Containers in Production: Case Studies, Part 1
What do music streaming service Spotify, video streaming company DramaFever, Backend as a Service Provider Built.io, and the education think-tank “Instituto de Investigacion, Innovacion y Estudios de Posgrado para la Educacion” (IIIEPE) have in common? They all depend on containers to run critical Web infrastructures.
Their stories illustrate some of the benefits and challenges of utilizing microservice architectures, creating web-scale applications, and running containers in production.
Running a Global Application at Scale
Spotify has a whole host of features, including logging in with social media credentials, seeing recommendations based on previously listened to tracks, and sharing music. But it’s playing the music itself that is most important. To keep Spotify’s 60 million users happy, the music must keep streaming even if, say, a developer introduces a bug into the album cover art feature, or one of its more than 5,000 production servers in its four different data centers bites the dust.

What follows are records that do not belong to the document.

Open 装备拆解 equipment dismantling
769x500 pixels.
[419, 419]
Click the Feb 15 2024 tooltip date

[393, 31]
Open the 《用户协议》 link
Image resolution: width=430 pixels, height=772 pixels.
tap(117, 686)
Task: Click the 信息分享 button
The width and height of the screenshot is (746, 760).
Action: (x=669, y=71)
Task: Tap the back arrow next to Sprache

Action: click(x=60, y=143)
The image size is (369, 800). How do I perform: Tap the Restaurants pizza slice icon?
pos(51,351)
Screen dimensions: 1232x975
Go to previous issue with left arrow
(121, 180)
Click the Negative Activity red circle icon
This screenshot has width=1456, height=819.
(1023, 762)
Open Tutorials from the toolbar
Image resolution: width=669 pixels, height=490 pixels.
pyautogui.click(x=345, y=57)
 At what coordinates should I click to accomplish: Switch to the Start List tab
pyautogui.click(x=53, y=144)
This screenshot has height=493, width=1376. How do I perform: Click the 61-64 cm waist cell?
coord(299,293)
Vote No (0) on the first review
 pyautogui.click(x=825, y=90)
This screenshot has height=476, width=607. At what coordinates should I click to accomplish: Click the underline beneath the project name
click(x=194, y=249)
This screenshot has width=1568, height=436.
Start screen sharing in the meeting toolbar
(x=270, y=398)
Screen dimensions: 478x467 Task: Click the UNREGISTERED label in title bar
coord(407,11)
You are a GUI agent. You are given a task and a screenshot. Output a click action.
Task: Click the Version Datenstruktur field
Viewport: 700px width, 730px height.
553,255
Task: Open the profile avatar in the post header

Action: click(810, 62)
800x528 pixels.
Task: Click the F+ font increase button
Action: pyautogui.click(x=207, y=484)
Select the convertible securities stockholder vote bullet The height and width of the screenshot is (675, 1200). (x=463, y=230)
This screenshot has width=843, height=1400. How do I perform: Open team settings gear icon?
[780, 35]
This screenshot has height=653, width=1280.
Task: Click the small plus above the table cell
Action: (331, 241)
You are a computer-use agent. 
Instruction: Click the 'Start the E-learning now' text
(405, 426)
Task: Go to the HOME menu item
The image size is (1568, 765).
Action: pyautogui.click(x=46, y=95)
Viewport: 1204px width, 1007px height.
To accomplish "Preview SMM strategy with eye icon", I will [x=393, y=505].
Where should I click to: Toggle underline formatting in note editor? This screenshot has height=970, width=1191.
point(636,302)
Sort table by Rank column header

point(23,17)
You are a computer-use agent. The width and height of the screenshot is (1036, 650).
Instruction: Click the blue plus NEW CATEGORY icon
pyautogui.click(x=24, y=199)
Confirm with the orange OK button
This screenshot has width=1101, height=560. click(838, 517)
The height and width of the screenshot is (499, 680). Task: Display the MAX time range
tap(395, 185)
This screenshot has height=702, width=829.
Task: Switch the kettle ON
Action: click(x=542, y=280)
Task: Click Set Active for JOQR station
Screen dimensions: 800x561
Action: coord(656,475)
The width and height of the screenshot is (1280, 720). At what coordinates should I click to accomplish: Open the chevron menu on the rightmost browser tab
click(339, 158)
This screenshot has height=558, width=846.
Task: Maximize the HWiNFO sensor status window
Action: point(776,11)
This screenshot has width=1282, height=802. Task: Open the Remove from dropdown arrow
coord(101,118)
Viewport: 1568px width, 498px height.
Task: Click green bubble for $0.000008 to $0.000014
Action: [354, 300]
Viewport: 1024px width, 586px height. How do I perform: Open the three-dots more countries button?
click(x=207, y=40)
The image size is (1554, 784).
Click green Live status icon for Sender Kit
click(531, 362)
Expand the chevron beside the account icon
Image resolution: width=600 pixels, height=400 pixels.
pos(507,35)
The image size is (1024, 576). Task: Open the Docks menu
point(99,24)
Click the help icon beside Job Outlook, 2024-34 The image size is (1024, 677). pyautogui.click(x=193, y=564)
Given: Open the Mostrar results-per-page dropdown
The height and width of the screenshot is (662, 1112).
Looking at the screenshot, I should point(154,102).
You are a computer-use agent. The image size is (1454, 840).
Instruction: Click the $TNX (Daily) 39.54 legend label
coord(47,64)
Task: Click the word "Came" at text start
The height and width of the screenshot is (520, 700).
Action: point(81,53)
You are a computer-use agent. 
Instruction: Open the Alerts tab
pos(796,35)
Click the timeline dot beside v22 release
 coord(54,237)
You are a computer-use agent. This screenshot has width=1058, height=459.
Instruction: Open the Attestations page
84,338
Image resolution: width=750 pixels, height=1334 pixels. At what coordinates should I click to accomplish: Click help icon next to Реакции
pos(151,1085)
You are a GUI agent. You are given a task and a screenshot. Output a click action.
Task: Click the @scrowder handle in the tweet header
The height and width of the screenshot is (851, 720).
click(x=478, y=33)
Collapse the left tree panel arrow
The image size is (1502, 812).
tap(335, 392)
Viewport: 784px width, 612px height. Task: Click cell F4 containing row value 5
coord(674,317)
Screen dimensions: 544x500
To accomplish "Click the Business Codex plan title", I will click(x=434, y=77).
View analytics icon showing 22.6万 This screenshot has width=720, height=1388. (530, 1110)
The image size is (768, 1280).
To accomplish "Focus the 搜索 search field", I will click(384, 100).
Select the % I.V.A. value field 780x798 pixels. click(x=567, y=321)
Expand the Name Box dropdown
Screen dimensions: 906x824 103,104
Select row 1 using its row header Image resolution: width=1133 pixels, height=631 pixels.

To accomplish this, the company packages each discrete feature of Spotify as a microservice. Containers are then used to allow Spotify to bundle some of these microservices together so that a single request call can take all the relevant information and display it in the interface that an end user — and possible subscriber — sees, without making too many repeat calls to match specific information. This also allows other microservices to run independently at the same time.
At DockerCon 2014 in San Francisco, Spotify software engineer Rohan Singh mapped out Spotify’s game plan for packaging microservices into a stream of containers that can be spun up and down, depending on user needs, around the globe. Singh’s talk at DockerCon coincided with the first week that Spotify was planning to deploy containers in production. Nine months later — in March 2015 — Spotify’s Evgeny Goldin took the stage at DevCon in Tel Aviv to provide on-the-ground insights into how containers are central to the streaming service’s continuous delivery culture.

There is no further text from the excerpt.